After having discussed Luxembourg's plan at the last meeting, we reviewed today the updated draft budgetary plan of Germany and of Austria. The statement on that has been distributed to you.

On Germany and Luxembourg, we agree with the Commission's assessments and are pleased to see that both member states are fully compliant with the rules of the Stability and Growth Pact (SGP).

On Austria, we had an initial discussion based on a preliminary assessment from the Commission. The Commission expressed concerns that there is a planned significant deviation from the adjustment path, which would constitute a risk of non-compliance with the rules of the Stability and Growth Pact.

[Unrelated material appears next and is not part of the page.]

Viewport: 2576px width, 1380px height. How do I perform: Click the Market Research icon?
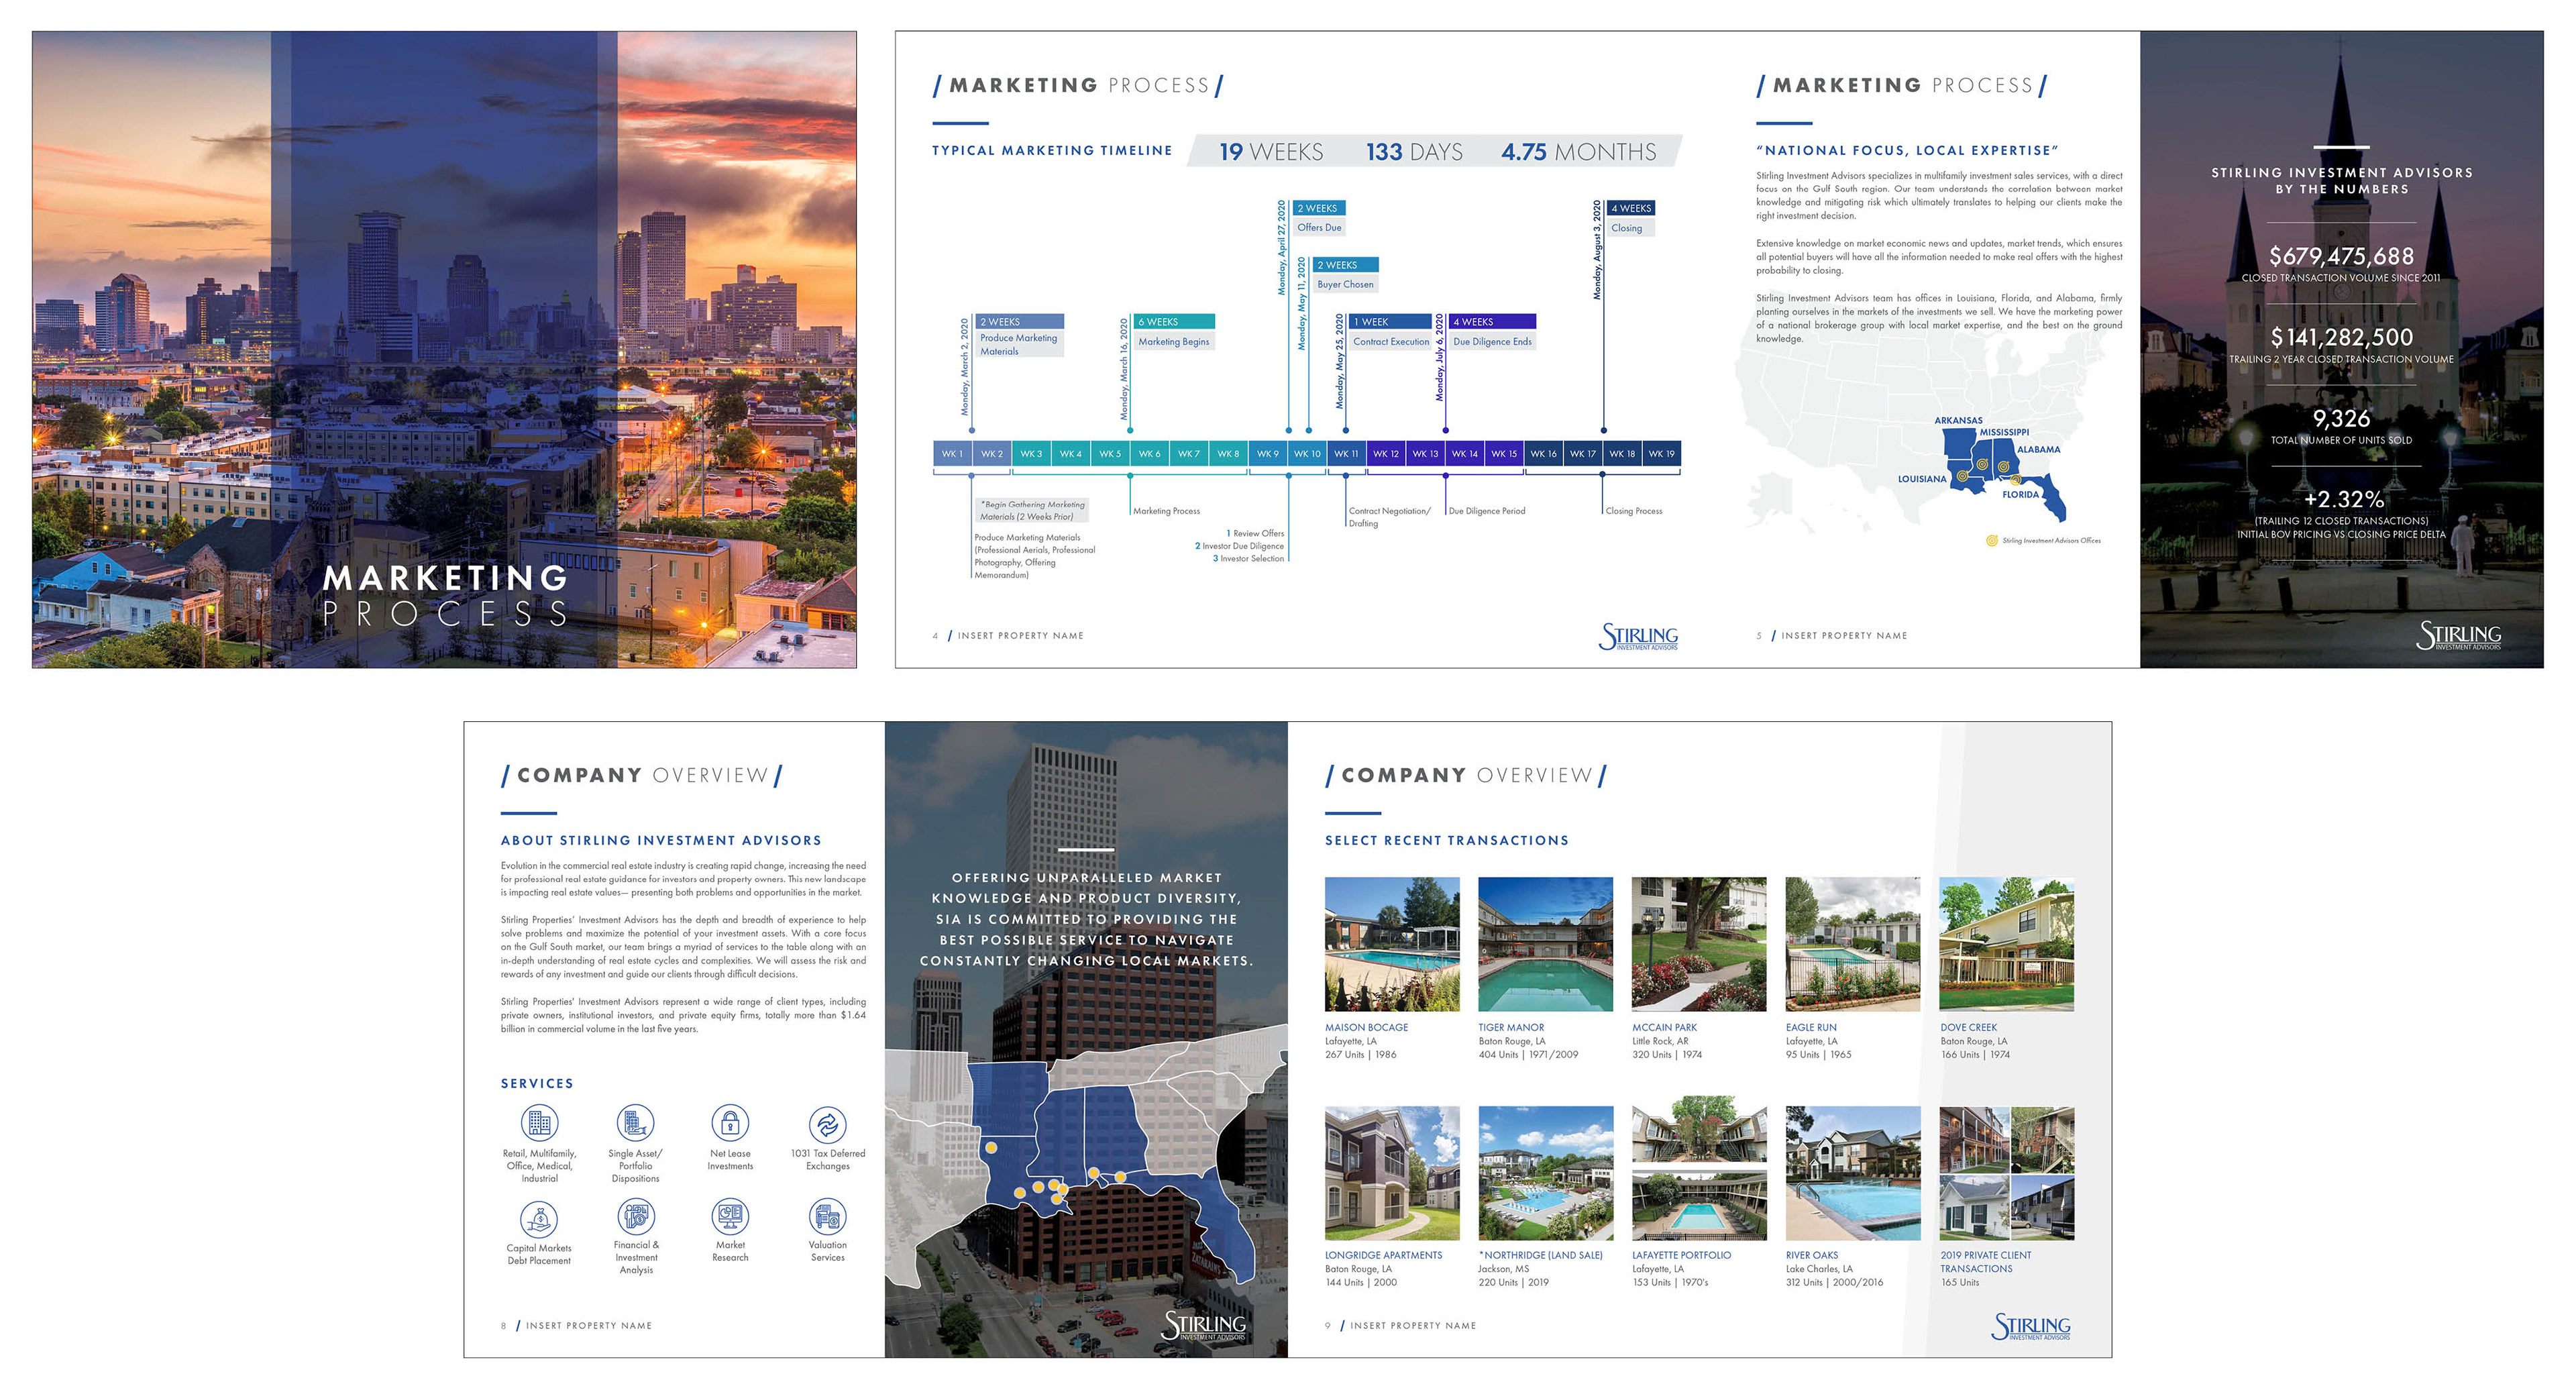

We therefore welcome the strong commitment of the Austrian government today to take additional measures as appropriate to address this risk and invite the Commission to assess the adequacy of any additional policy response in this respect as soon as possible. We called upon the Commission and the Austrian government to work together to swiftly conclude this and to report via EWG on the outcome of this process.

Economic situation / inflation / spring forecast

We welcome the continued positive news on the economic situation, showing that a more lasting recovery is now gaining strength and that confidence is improving.

At the same time as we all know the recovery is still fragile, as the legacy of the crisis is expected to fade only gradually. Therefore, we will need to continue with our agenda of structural reforms and fiscal consolidation to strengthen the path of sustainable growth and improve our employment figures.